What the task asks – Every record must be restated exactly as written.

[Opening Recorded information section]

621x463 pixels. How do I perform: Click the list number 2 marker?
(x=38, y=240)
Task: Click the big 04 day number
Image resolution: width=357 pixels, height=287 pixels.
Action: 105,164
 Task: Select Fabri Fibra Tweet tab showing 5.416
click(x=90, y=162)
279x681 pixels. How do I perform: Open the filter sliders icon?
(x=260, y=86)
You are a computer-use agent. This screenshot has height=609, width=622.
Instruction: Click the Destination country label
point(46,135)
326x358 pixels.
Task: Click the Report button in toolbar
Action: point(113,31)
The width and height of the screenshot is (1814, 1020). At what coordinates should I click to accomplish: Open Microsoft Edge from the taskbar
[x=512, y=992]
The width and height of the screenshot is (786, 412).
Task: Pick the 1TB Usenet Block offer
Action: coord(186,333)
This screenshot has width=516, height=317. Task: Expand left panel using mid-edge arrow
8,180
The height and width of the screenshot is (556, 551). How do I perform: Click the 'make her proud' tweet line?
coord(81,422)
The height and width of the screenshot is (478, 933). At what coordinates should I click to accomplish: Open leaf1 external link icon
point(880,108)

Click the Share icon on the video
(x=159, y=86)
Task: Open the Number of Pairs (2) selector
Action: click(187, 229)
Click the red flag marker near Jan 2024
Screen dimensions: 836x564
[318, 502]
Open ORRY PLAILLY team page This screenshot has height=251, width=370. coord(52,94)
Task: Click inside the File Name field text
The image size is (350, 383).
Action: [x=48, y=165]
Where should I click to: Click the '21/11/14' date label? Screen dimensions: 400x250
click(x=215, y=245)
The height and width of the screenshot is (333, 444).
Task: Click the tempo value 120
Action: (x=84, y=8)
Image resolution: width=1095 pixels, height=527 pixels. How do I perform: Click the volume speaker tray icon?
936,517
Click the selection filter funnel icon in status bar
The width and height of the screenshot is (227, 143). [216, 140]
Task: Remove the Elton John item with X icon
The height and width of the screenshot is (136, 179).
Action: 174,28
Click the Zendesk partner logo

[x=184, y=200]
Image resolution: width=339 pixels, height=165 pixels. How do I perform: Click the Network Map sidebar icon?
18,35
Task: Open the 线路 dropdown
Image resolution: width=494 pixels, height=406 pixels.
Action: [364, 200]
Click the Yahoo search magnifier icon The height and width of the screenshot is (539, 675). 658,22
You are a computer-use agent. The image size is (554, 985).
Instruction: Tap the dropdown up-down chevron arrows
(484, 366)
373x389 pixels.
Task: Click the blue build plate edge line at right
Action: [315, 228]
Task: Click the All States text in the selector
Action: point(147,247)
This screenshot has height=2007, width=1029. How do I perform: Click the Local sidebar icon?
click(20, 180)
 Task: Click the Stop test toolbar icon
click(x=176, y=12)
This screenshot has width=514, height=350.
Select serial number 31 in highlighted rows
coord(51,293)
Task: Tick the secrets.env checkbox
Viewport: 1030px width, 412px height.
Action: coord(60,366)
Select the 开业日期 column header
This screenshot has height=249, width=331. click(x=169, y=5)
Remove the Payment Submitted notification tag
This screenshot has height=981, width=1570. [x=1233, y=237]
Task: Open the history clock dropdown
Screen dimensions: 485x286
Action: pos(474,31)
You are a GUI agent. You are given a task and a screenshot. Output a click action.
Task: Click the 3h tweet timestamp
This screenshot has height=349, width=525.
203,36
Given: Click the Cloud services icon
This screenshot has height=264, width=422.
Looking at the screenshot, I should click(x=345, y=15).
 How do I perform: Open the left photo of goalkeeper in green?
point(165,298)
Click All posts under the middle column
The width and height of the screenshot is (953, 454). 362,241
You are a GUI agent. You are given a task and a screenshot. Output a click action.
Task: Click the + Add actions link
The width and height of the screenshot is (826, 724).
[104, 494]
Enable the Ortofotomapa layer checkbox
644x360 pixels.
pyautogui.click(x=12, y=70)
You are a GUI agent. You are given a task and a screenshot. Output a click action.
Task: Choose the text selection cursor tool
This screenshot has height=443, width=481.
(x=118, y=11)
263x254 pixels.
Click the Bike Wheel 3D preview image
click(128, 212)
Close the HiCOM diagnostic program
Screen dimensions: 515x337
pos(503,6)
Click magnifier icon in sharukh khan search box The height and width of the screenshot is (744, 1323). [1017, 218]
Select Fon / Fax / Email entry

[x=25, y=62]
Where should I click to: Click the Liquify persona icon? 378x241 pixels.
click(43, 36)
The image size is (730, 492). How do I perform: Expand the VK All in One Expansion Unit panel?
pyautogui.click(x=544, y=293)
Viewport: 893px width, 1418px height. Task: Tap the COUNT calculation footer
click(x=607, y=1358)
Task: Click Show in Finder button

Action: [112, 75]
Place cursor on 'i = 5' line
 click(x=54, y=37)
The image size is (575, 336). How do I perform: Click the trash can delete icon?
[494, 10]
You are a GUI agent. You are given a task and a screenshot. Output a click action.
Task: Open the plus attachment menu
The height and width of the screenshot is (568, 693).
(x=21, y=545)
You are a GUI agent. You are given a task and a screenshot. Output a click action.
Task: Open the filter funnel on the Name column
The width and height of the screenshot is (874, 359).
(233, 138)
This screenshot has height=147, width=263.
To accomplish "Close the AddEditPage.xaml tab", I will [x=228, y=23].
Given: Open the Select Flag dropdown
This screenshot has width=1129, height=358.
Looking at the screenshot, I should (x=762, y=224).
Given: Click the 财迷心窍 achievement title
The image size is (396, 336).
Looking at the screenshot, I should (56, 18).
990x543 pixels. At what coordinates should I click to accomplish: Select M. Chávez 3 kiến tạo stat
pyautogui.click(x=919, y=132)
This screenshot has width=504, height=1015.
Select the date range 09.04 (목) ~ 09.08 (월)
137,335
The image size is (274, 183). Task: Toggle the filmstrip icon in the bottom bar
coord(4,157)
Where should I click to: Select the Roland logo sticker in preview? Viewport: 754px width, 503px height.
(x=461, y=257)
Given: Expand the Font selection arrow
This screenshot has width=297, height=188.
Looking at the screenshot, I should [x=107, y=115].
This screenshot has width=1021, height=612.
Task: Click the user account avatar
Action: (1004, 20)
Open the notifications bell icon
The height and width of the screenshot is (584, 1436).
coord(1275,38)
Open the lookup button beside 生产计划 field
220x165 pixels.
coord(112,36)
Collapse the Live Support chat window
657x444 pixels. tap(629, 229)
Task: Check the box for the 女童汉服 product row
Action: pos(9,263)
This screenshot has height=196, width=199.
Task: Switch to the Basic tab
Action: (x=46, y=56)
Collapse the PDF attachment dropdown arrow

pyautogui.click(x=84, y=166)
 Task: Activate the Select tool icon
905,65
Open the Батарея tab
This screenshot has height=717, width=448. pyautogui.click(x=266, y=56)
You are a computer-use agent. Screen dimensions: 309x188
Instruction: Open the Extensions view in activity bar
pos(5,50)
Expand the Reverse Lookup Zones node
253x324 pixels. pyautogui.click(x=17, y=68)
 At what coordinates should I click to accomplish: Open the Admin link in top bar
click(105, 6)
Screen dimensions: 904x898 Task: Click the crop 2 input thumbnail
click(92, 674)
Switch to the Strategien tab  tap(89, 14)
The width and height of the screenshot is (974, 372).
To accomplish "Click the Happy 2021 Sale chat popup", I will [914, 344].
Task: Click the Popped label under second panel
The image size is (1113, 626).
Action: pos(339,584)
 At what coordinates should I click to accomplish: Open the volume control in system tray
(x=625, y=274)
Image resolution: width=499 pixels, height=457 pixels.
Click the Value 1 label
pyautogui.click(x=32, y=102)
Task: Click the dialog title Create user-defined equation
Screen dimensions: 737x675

[Closing Recorded information section]

Completed task –
621x463 pixels. How do I perform: Click the list number 2 marker?
(x=38, y=240)
Task: Click the big 04 day number
Image resolution: width=357 pixels, height=287 pixels.
Action: 105,164
 Task: Select Fabri Fibra Tweet tab showing 5.416
click(x=90, y=162)
279x681 pixels. How do I perform: Open the filter sliders icon?
(x=260, y=86)
You are a computer-use agent. This screenshot has height=609, width=622.
Instruction: Click the Destination country label
point(46,135)
326x358 pixels.
Task: Click the Report button in toolbar
Action: point(113,31)
The width and height of the screenshot is (1814, 1020). At what coordinates should I click to accomplish: Open Microsoft Edge from the taskbar
[x=512, y=992]
The width and height of the screenshot is (786, 412).
Task: Pick the 1TB Usenet Block offer
Action: coord(186,333)
This screenshot has width=516, height=317. Task: Expand left panel using mid-edge arrow
8,180
The height and width of the screenshot is (556, 551). How do I perform: Click the 'make her proud' tweet line?
coord(81,422)
The height and width of the screenshot is (478, 933). At what coordinates should I click to accomplish: Open leaf1 external link icon
point(880,108)

Click the Share icon on the video
(x=159, y=86)
Task: Open the Number of Pairs (2) selector
Action: click(187, 229)
Click the red flag marker near Jan 2024
Screen dimensions: 836x564
[318, 502]
Open ORRY PLAILLY team page This screenshot has height=251, width=370. coord(52,94)
Task: Click inside the File Name field text
The image size is (350, 383).
Action: [x=48, y=165]
Where should I click to: Click the '21/11/14' date label? Screen dimensions: 400x250
click(x=215, y=245)
The height and width of the screenshot is (333, 444).
Task: Click the tempo value 120
Action: (x=84, y=8)
Image resolution: width=1095 pixels, height=527 pixels. How do I perform: Click the volume speaker tray icon?
936,517
Click the selection filter funnel icon in status bar
The width and height of the screenshot is (227, 143). [216, 140]
Task: Remove the Elton John item with X icon
The height and width of the screenshot is (136, 179).
Action: 174,28
Click the Zendesk partner logo

[x=184, y=200]
Image resolution: width=339 pixels, height=165 pixels. How do I perform: Click the Network Map sidebar icon?
18,35
Task: Open the 线路 dropdown
Image resolution: width=494 pixels, height=406 pixels.
Action: [364, 200]
Click the Yahoo search magnifier icon The height and width of the screenshot is (539, 675). 658,22
You are a computer-use agent. The image size is (554, 985).
Instruction: Tap the dropdown up-down chevron arrows
(484, 366)
373x389 pixels.
Task: Click the blue build plate edge line at right
Action: [315, 228]
Task: Click the All States text in the selector
Action: point(147,247)
This screenshot has height=2007, width=1029. How do I perform: Click the Local sidebar icon?
click(20, 180)
 Task: Click the Stop test toolbar icon
click(x=176, y=12)
This screenshot has width=514, height=350.
Select serial number 31 in highlighted rows
coord(51,293)
Task: Tick the secrets.env checkbox
Viewport: 1030px width, 412px height.
Action: coord(60,366)
Select the 开业日期 column header
This screenshot has height=249, width=331. click(x=169, y=5)
Remove the Payment Submitted notification tag
This screenshot has height=981, width=1570. [x=1233, y=237]
Task: Open the history clock dropdown
Screen dimensions: 485x286
Action: pos(474,31)
You are a GUI agent. You are given a task and a screenshot. Output a click action.
Task: Click the 3h tweet timestamp
This screenshot has height=349, width=525.
203,36
Given: Click the Cloud services icon
This screenshot has height=264, width=422.
Looking at the screenshot, I should click(x=345, y=15).
 How do I perform: Open the left photo of goalkeeper in green?
point(165,298)
Click All posts under the middle column
The width and height of the screenshot is (953, 454). 362,241
You are a GUI agent. You are given a task and a screenshot. Output a click action.
Task: Click the + Add actions link
The width and height of the screenshot is (826, 724).
[104, 494]
Enable the Ortofotomapa layer checkbox
644x360 pixels.
pyautogui.click(x=12, y=70)
You are a GUI agent. You are given a task and a screenshot. Output a click action.
Task: Choose the text selection cursor tool
This screenshot has height=443, width=481.
(x=118, y=11)
263x254 pixels.
Click the Bike Wheel 3D preview image
click(128, 212)
Close the HiCOM diagnostic program
Screen dimensions: 515x337
pos(503,6)
Click magnifier icon in sharukh khan search box The height and width of the screenshot is (744, 1323). [1017, 218]
Select Fon / Fax / Email entry

[x=25, y=62]
Where should I click to: Click the Liquify persona icon? 378x241 pixels.
click(43, 36)
The image size is (730, 492). How do I perform: Expand the VK All in One Expansion Unit panel?
pyautogui.click(x=544, y=293)
Viewport: 893px width, 1418px height. Task: Tap the COUNT calculation footer
click(x=607, y=1358)
Task: Click Show in Finder button

Action: [112, 75]
Place cursor on 'i = 5' line
 click(x=54, y=37)
The image size is (575, 336). How do I perform: Click the trash can delete icon?
[494, 10]
You are a GUI agent. You are given a task and a screenshot. Output a click action.
Task: Open the plus attachment menu
The height and width of the screenshot is (568, 693).
(x=21, y=545)
You are a GUI agent. You are given a task and a screenshot. Output a click action.
Task: Open the filter funnel on the Name column
The width and height of the screenshot is (874, 359).
(233, 138)
This screenshot has height=147, width=263.
To accomplish "Close the AddEditPage.xaml tab", I will [x=228, y=23].
Given: Open the Select Flag dropdown
This screenshot has width=1129, height=358.
Looking at the screenshot, I should (x=762, y=224).
Given: Click the 财迷心窍 achievement title
The image size is (396, 336).
Looking at the screenshot, I should (56, 18).
990x543 pixels. At what coordinates should I click to accomplish: Select M. Chávez 3 kiến tạo stat
pyautogui.click(x=919, y=132)
This screenshot has width=504, height=1015.
Select the date range 09.04 (목) ~ 09.08 (월)
137,335
The image size is (274, 183). Task: Toggle the filmstrip icon in the bottom bar
coord(4,157)
Where should I click to: Select the Roland logo sticker in preview? Viewport: 754px width, 503px height.
(x=461, y=257)
Given: Expand the Font selection arrow
This screenshot has width=297, height=188.
Looking at the screenshot, I should [x=107, y=115].
This screenshot has width=1021, height=612.
Task: Click the user account avatar
Action: (1004, 20)
Open the notifications bell icon
The height and width of the screenshot is (584, 1436).
coord(1275,38)
Open the lookup button beside 生产计划 field
220x165 pixels.
coord(112,36)
Collapse the Live Support chat window
657x444 pixels. tap(629, 229)
Task: Check the box for the 女童汉服 product row
Action: pos(9,263)
This screenshot has height=196, width=199.
Task: Switch to the Basic tab
Action: (x=46, y=56)
Collapse the PDF attachment dropdown arrow

pyautogui.click(x=84, y=166)
 Task: Activate the Select tool icon
905,65
Open the Батарея tab
This screenshot has height=717, width=448. pyautogui.click(x=266, y=56)
You are a computer-use agent. Screen dimensions: 309x188
Instruction: Open the Extensions view in activity bar
pos(5,50)
Expand the Reverse Lookup Zones node
253x324 pixels. pyautogui.click(x=17, y=68)
 At what coordinates should I click to accomplish: Open the Admin link in top bar
click(105, 6)
Screen dimensions: 904x898 Task: Click the crop 2 input thumbnail
click(92, 674)
Switch to the Strategien tab  tap(89, 14)
The width and height of the screenshot is (974, 372).
To accomplish "Click the Happy 2021 Sale chat popup", I will [914, 344].
Task: Click the Popped label under second panel
The image size is (1113, 626).
Action: pos(339,584)
 At what coordinates should I click to accomplish: Open the volume control in system tray
(x=625, y=274)
Image resolution: width=499 pixels, height=457 pixels.
Click the Value 1 label
pyautogui.click(x=32, y=102)
Task: Click the dialog title Create user-defined equation
Screen dimensions: 737x675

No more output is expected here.